圖4 RIPK1/RIPK3/MLKL通路相關蛋白表達

表4 RIPK1/RIPK3/MLKL通路相關蛋白表達

2.7新加腎元方的活性成分的篩選：新加腎元方的主要中藥成分為人參、炙黃芪、制附片、肉桂。在TCMSP中檢索人參、炙黃芪、肉桂所有成分數據，設置口服生物利用度OB≥30%，藥物相似性DL≥0.18，同時篩去無對應靶點的成分，最終篩選出人參主要活性成分22個，炙黃芪主要活性成分20個、制附和肉桂主要活性成分0個，見表5。

表5 新加腎元方的活性成分的篩選

2.8分子對接分析：在TCMSP中檢索人參、炙黃芪、肉桂、制附片的有效成分并進行分析，根據degree結果得出新加腎元方中評分較高的活性成分有人參中的Celabenzine、炙黃芪中的Mairin。運用PyMOL、AutoDock Vina等軟件對關鍵成分及主要靶點進行分子對接，見圖5、圖6。同時對主要有效成分作用于RIPK1、RIPK3、MLKL的結合能進行了測定。RIPK1、RIPK3、MLKL的晶體結構從uniprot中下載，序列號4NEU、7MX3、5KO1，分辨率為2.57、3.23、2.16，人參中的Celabenzine、炙黃芪中的Mairin與RIPK1、RIPK3、MLKL的結合能分別為-5.3、-6.42、-5.48和-5.39、-7.71、-5.41，由此可見新加腎元方中的核心有效成分炙黃芪中的Mairin與RIPK3形成構象能量低，結構穩定，結合活性較高，見表6。

表6 新加腎元方中活性成分與靶點的結合能

圖5 新加腎元方中主要活性成分與RIPK1、RIPK3、MLKL作用的2d圖

圖6 新加腎元方中主要活性成分與RIPK1、RIPK3、MLKL的結合模式

3 討 論

研究表明[3]，2016年全世界大約有4.2億人群患者有糖尿病，這些糖尿病患者中絕大多數為2型糖尿病，典型表現為喝水多、吃飯多、尿多和體重減輕，該病目前無法治愈，確診后需終身服用藥物，因此嚴重影響了患者的生活質量。糖尿病易引發糖尿病腎病的并發癥，約20%左右的糖尿病患者患有糖尿病腎病，該病是多因素相互作用產生的結果，也是是造成終末期腎臟病的最主要原因，該病主要的病理行為包括腎小球濾過率增加、基底膜增厚和細胞外機制的積累，但具體的發病機制仍有待研究。研究指出，糖尿病腎病的發病與足細胞損傷密切相關，而壞死性凋亡是足細胞損傷與數量減少的重要原因，且壞死性凋亡為糖尿病腎損傷的一種重要細胞死亡模式，不依賴Caspase激活且具有典型壞死樣形態，其通過RIPK1/RIPK3/MLKL途徑進行調節[6]。新加腎元方是具有溫陽補腎、益氣養陰、健脾利尿效用的中藥方，而糖尿病腎病患者恰以脾腎陽虛型多見，因此，本研究旨在探索新加腎元方對高糖誘導的糖尿病腎病大鼠腎小球足細胞損傷及RIPK1/RIPK3/MLKL通路的影響，并分析其可能的作用機制。

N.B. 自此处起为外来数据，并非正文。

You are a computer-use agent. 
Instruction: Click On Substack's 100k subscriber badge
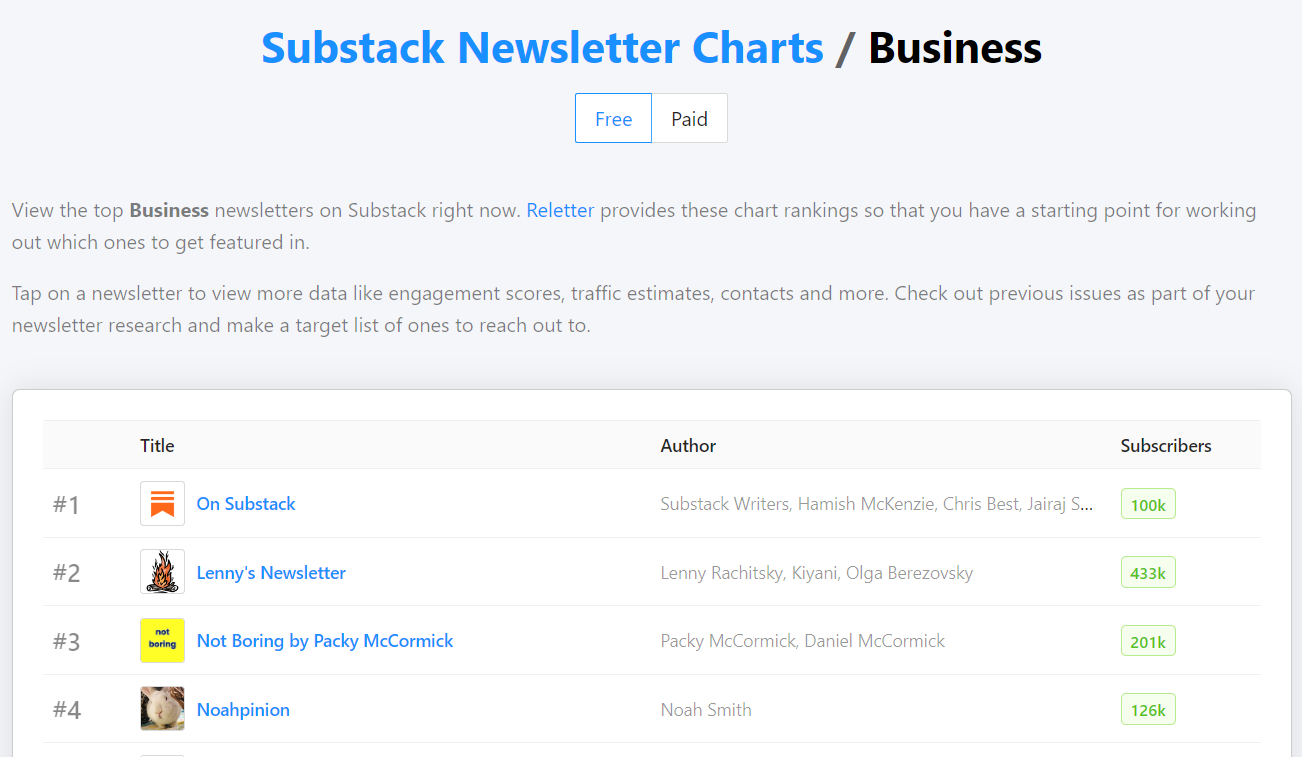pos(1148,503)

中醫認為糖尿病腎病從氣陰兩虛到陰陽兩虛最終發展到氣血陰陽俱虛的過程，血瘀證貫穿疾病始終。所以治療糖尿病腎病應溫陽補腎，益氣養陰，這對疾病的治療非常關鍵。新加腎元方是補腎益氣的中藥方劑，對糖尿病腎病亦具有治療效果，藥劑中人參大補元氣、補脾益肺、生津液、安神，為君藥；炙黃芪益氣補中滋補脾肺，制附片溫補陽氣，肉桂補元陽、暖脾胃、除積冷、通血脈，淮山補脾胃虧損、治氣虛衰弱，熟地黃滋陰、補血、治陰虛血少、腰膝痿弱，懷牛膝補肝益腎，為臣藥；澤瀉治腎炎水腫、腎盂腎炎、腸炎泄瀉、小便不利，山茱萸補血固精、補益肝腎、調氣、補虛、明目、強身，丹參可治腎孟腎炎，菟絲子補腎、肝、脾，為佐藥，炙甘草益氣滋陰，通陽復脈為使藥，上述藥物共用以達溫陽補腎、益氣養陰、健脾利尿的功效。在TCMSP檢索中發現新加腎元方中的人參主要活性成分22個，炙黃芪主要活性成分20個，這對糖尿病腎病的治療具有著重要意義。研究中也指出，新加腎元方干預后，糖尿病腎病大鼠蛋白尿、血清肌酐、尿素氮水平、凋亡指數、TNF-α、IL-6水平下降，腎組織病理改變及腎小球足細胞超微結構改變得到緩解，這提示新加腎元方可改善糖尿病腎病大鼠腎功能，減輕腎組織損傷。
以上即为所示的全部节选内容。